Leave every image out, and return the rest of the data word for word.

(EXERCISE MATERIAL)
++++++++
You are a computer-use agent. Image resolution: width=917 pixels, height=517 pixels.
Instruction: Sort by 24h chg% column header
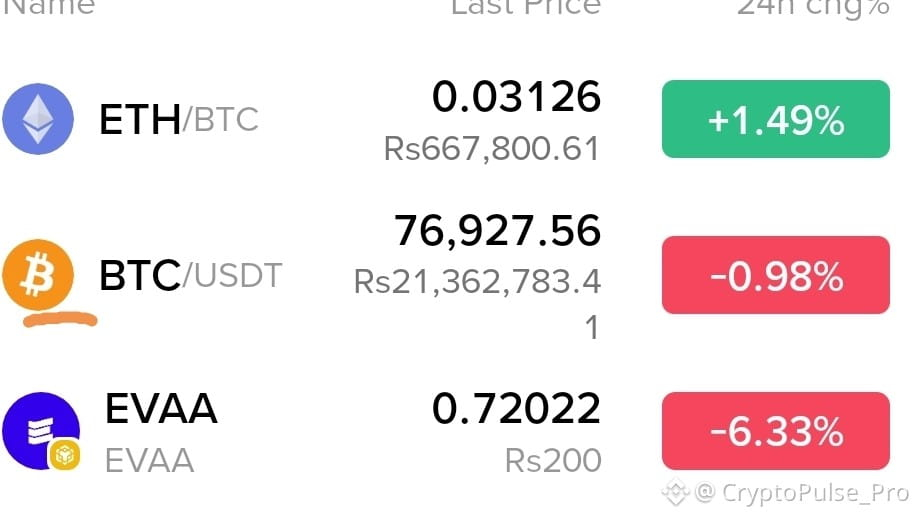[813, 8]
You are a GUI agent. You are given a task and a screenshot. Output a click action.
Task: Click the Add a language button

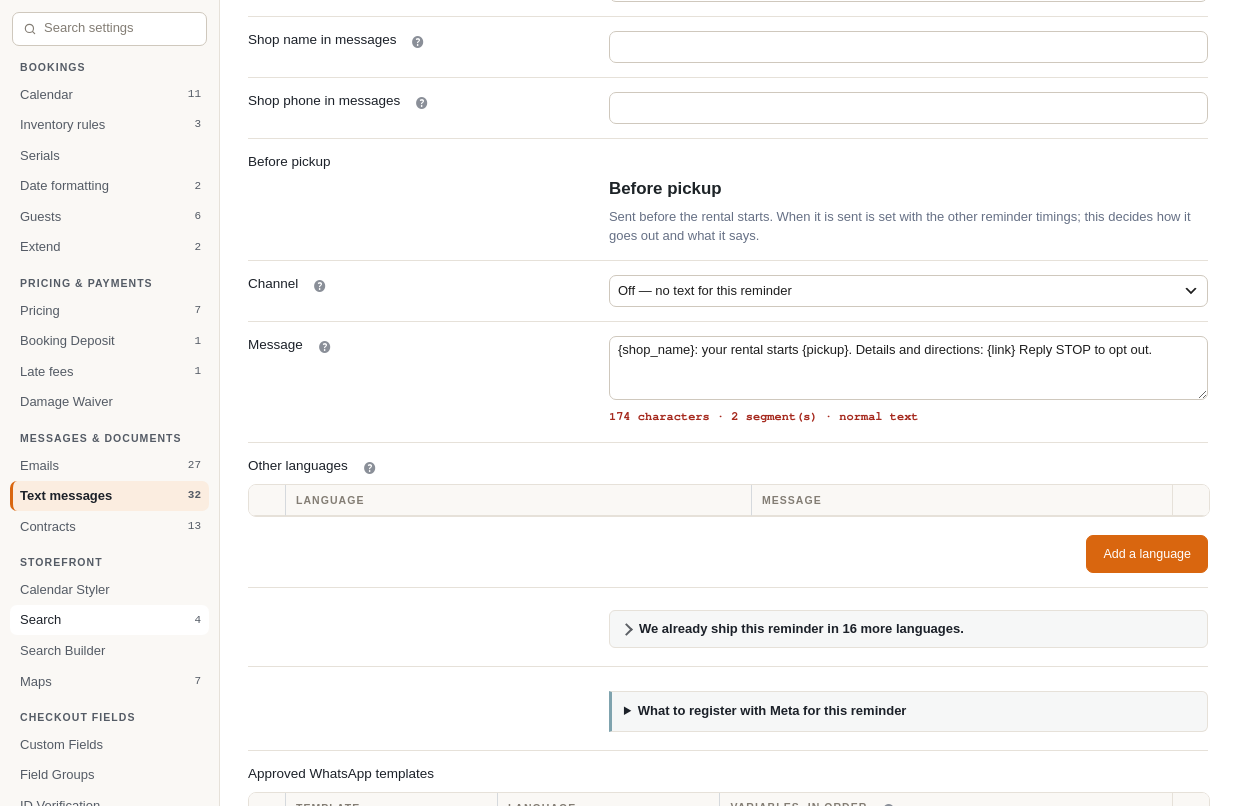[x=1147, y=554]
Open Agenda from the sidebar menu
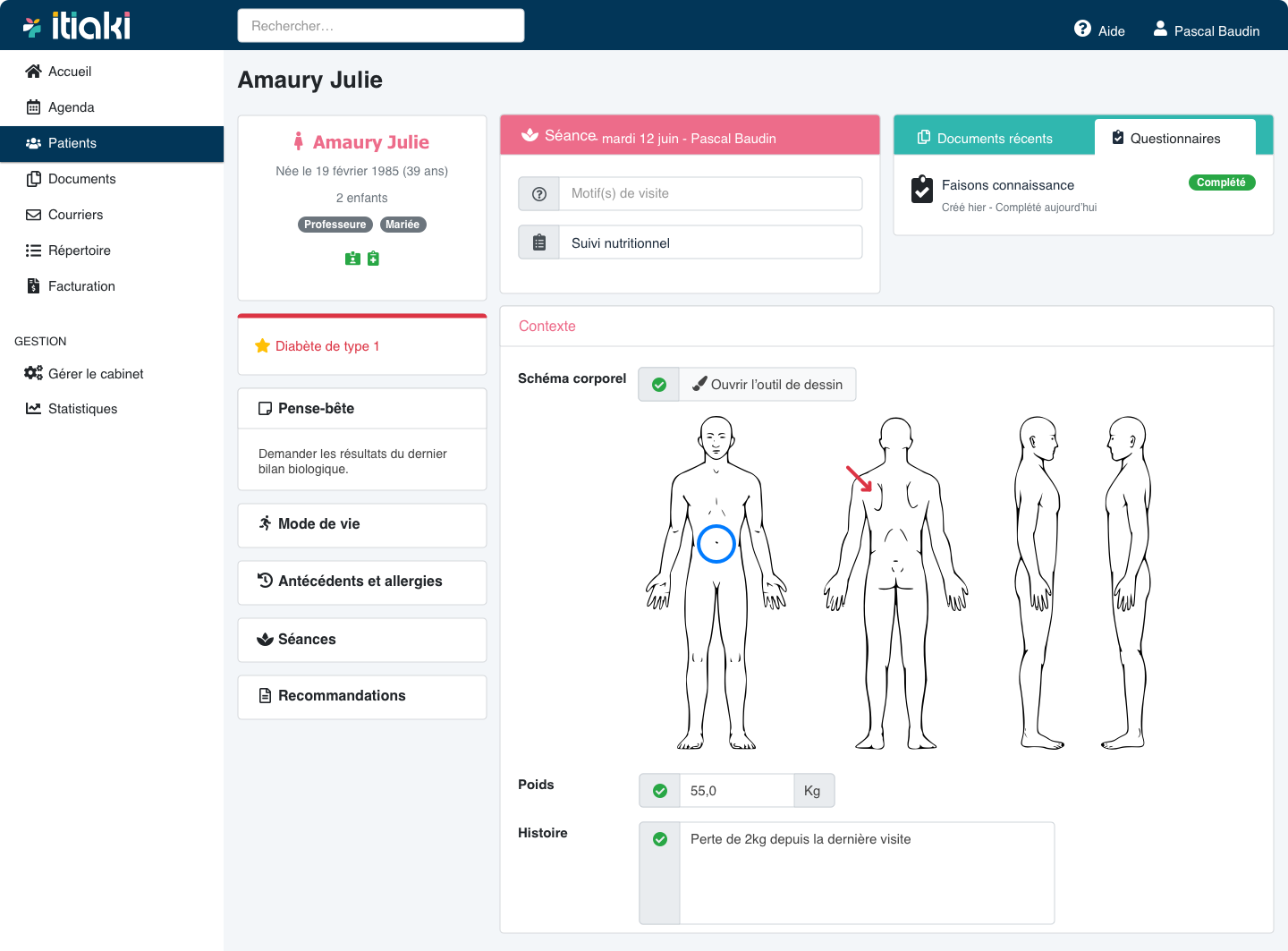 tap(71, 107)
++++++++
(SOLUTION)
You are a computer-use agent. Image resolution: width=917 pixels, height=517 pixels.
Instruction: Sort by 24h chg% column header
[813, 8]
You are a GUI agent. You are given a task and a screenshot. Output a click action.
Task: Click the Add a language button

[x=1147, y=554]
Open Agenda from the sidebar menu
 tap(71, 107)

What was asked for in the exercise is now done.